Women View Men Exactly the Way Men View Women

On the other hand not every man ogles women. Men like myself actually care for both a emotional connection and physical attraction in a woman. It's like this, a type of smoothie isn't a smoothie if you omit the milk or another ingredient. Same goes for when it comes to attraction to a woman, if I only find the woman physically attractive but abhor her personality, there is no way that I will consider dating her.

Same goes the other way around, I might think she is a very polite woman but if I don't find her physically attractive I still won't date her, because just like the smoothie she is missing one of the components/ingredients. From most of the opinions I got(I know they don't speak for every woman, I am just going by the majority) Women tend to feel the same, that they need like his personality, feel emotionally attached to him and obviously find him physically attractive to consider dating him.
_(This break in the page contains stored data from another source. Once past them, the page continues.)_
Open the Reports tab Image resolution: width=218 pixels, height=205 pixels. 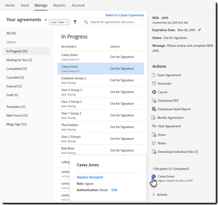point(59,5)
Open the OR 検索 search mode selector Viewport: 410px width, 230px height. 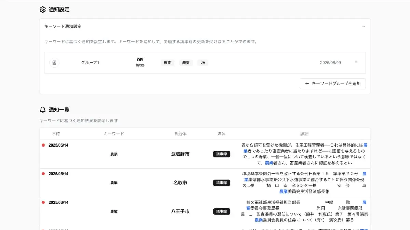[139, 63]
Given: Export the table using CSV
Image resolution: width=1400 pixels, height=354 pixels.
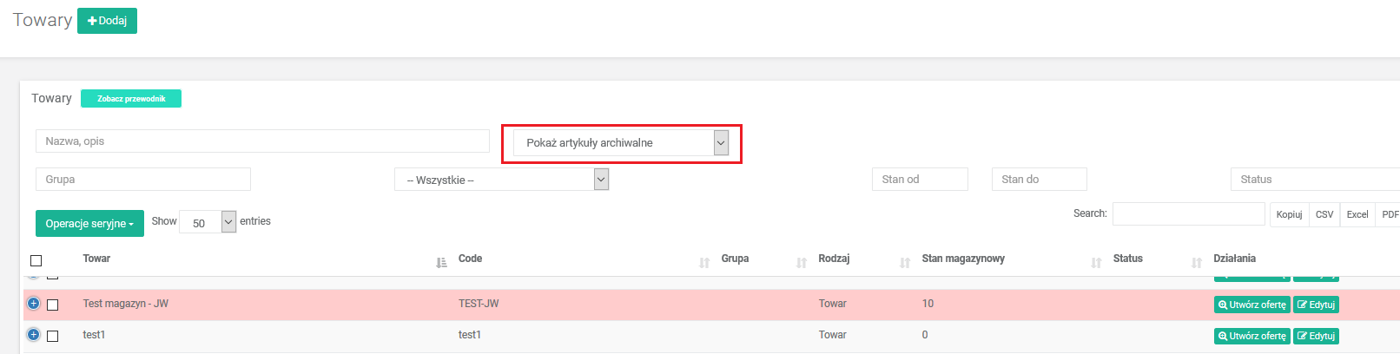Looking at the screenshot, I should tap(1324, 214).
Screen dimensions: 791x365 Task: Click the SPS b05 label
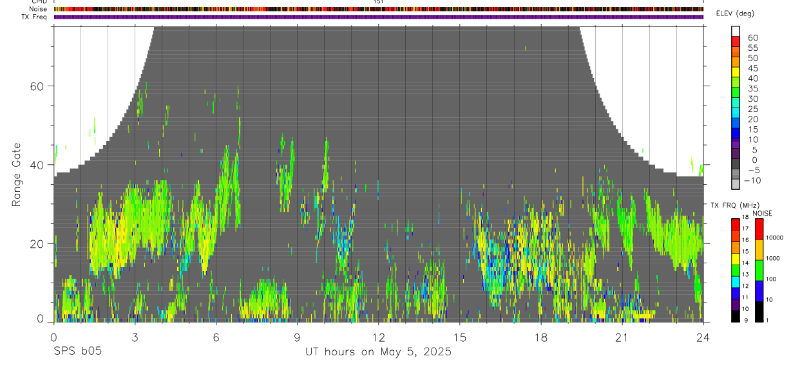point(77,352)

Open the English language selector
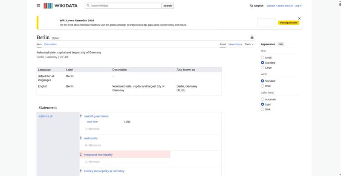coord(257,6)
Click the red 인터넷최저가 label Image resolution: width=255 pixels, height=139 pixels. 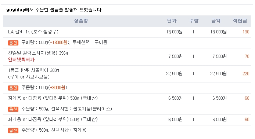(x=21, y=59)
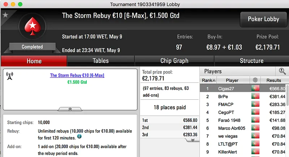Go to the Structure tab
This screenshot has width=289, height=157.
251,61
Women View Men Exactly the Way Men View Women

More proof that women can be visual(personal experiences and opinions from women on my questions) is the occasions when a man that is considered physically attractive is present in front of women, all the women tend to start whispering to each other "Oh my gosh, he is so hot!" and they start talking about kinky things the women want to do to the man.

Women View Men Exactly the Way Men View Women

While a lot men tend to look at the breasts and buttocks of a woman(I prefer the female abdomen and navel) at least in this society, Women also look at certain body parts of a man(mostly arms, abdomen and buttocks) also a social experiment was done to determine if women also checked out a man's body, the experiment(which many of you might have seen) involved a man wearing a crotch cam and a fake erection. The camera caught various women constantly glancing at the man's crotch and some even smiled. So that's further proof that women can be just as visual as men.
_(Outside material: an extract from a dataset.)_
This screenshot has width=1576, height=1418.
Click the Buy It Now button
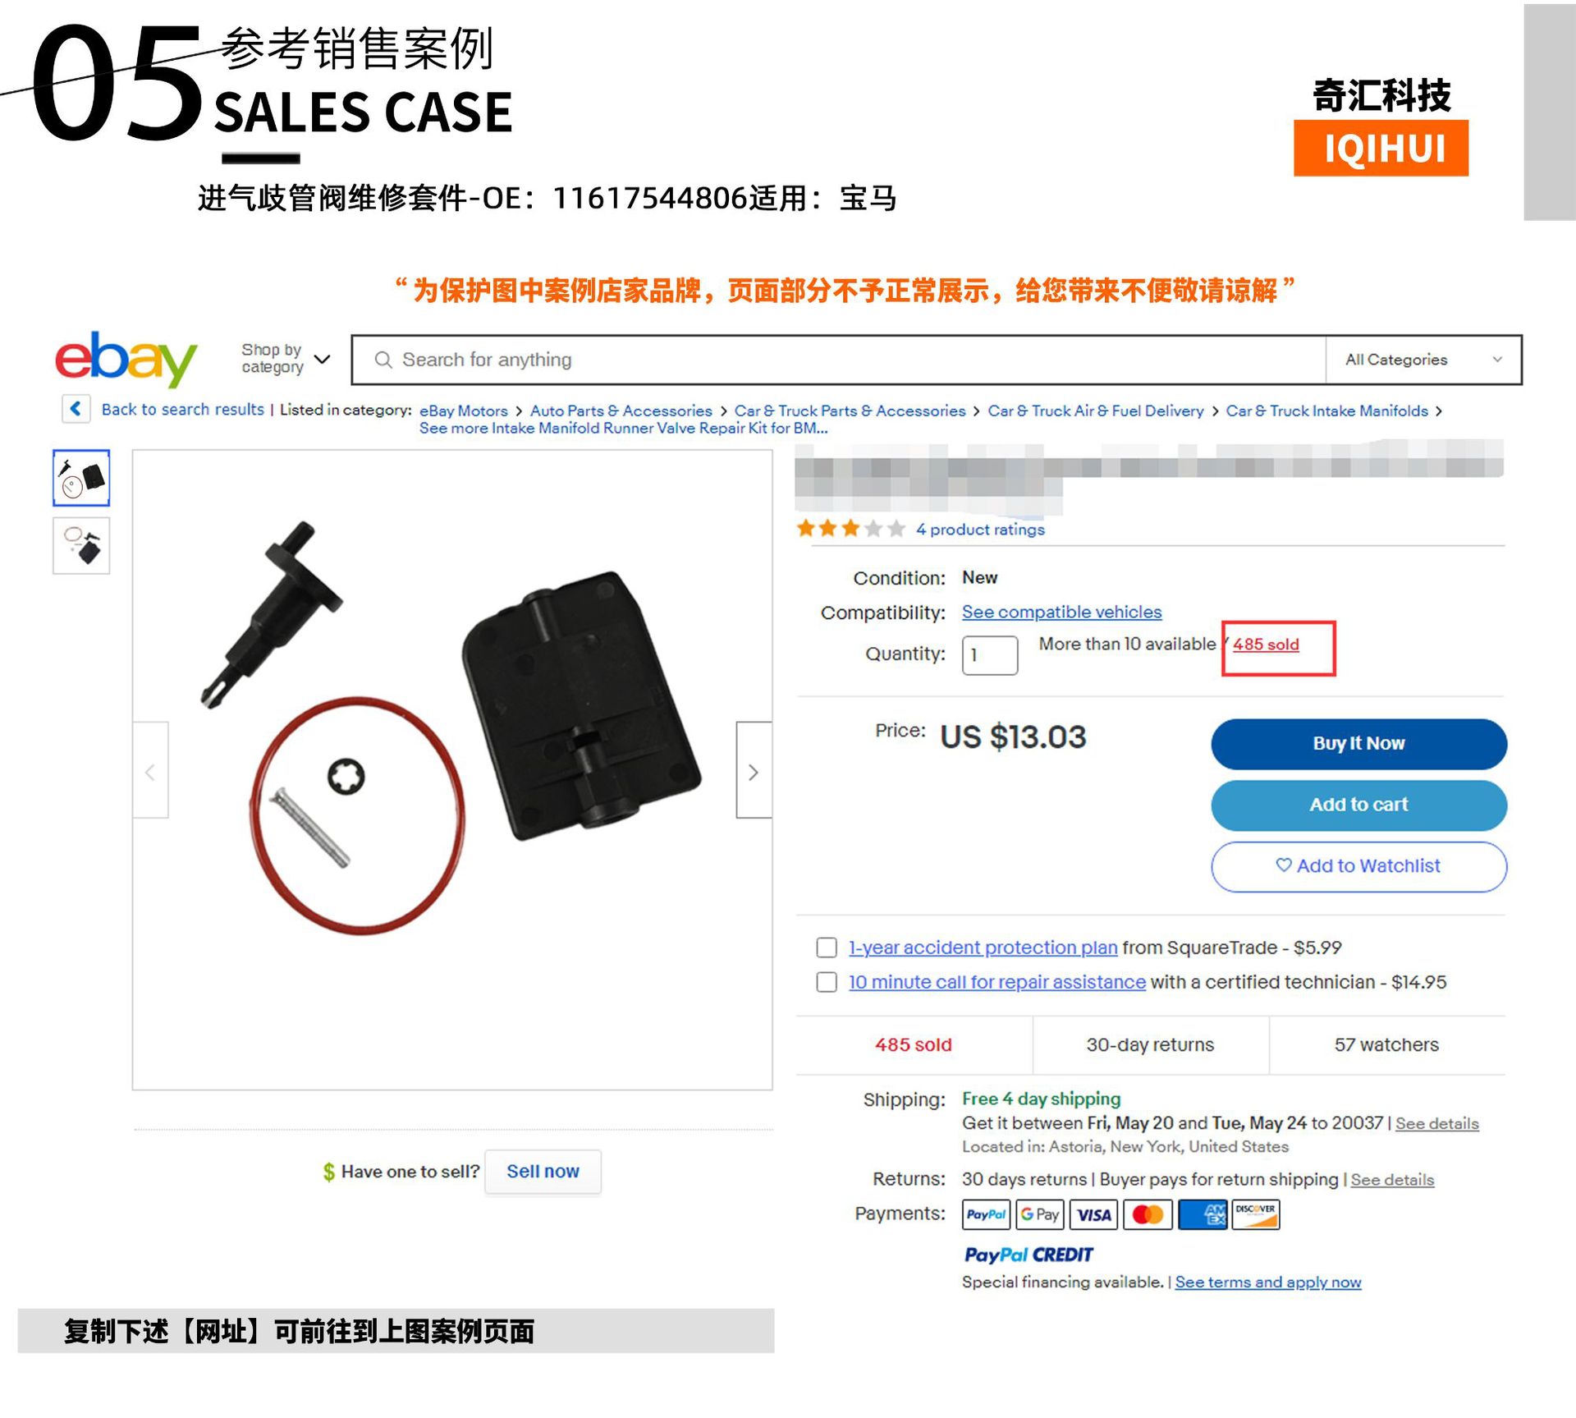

Women View Men Exactly the Way Men View Women

Here is what I've noticed when I hang out with my friends(males), I notice that whenever a good looking woman walks by, they will simply look at her and whisper to me and each other, "wow, she is hot!." I admit I look at her, but I only glance at her, I don't stare. After that they will stop looking at her and we resume whatever conversation we were having.

Women View Men Exactly the Way Men View Women
A lot of people think that men get sexually aroused by women in bikinis. That might be the case for some men, but not all men, a lot of men simply find her aesthetically attractive and sexually attractive(two different kinds of attraction) Yes you can be sexually attracted to someone and not be sexually aroused. As I've mentioned in my question(link above), if I see a woman in a bikini, I won't get sexually aroused. I will still find her aesthetically and sexually attractive though but as I've said, that doesn't mean I am sexually aroused by the woman.
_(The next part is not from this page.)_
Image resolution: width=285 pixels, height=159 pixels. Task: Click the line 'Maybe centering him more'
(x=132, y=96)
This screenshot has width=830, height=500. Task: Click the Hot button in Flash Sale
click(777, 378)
A hot woman in a bikini whether it's a picture of her or if she's standing in front of me, isn't enough to sexually arouse me. In order for me to be sexually aroused I need to have kinky thoughts in my head(thinking about erotic things she can do to me etc). That's simply sexual arousal(Body is ready for sexual activity), but in order for me to consider sex I have know the woman personally(if the woman is my girlfriend) since we would have a emotional connection, but I would let her initiate the sexual activity.

Women View Men Exactly the Way Men View Women

A lot women assume only men can be perverted creeps. The truth is both women and men can be perverted creeps. As I mentioned in one my questions, one day when I was 12 years old, I was at a local park. I was having fun in the playground but eventually a group of young women who looked like they were at least 18 years old came up to me and told me I was "hot" and that they wanted to have sex with me.

I was only 12 years old so I didn't exactly know what sex was. I didn't even know women had genitals. My parents never gave me the "sex talk". I walked away from away from them as they continued to stalk me around the park until I got close to where my parents were. That's a day I'll never forget. So yes women can be creeps as well.

Women View Men Exactly the Way Men View Women
So that wraps up this myTake, the point I am trying to get across is that men and women can have the same kind of attraction to each other. In other words a lot of women view men just the way a lot of men view women. So when a woman calls a man hot, it means the same thing when a man calls a woman hot. It's just that a lot of people follow societal norms, not me though. You see the good thing about our society is that we have freedom to be ourselves even if it goes against societal norms as long as we don't hurt anyone, so I am not afraid to be different than everyone and I am proud to be different, besides I am not hurting anyone or anything. So don't be afraid to not follow societal norms.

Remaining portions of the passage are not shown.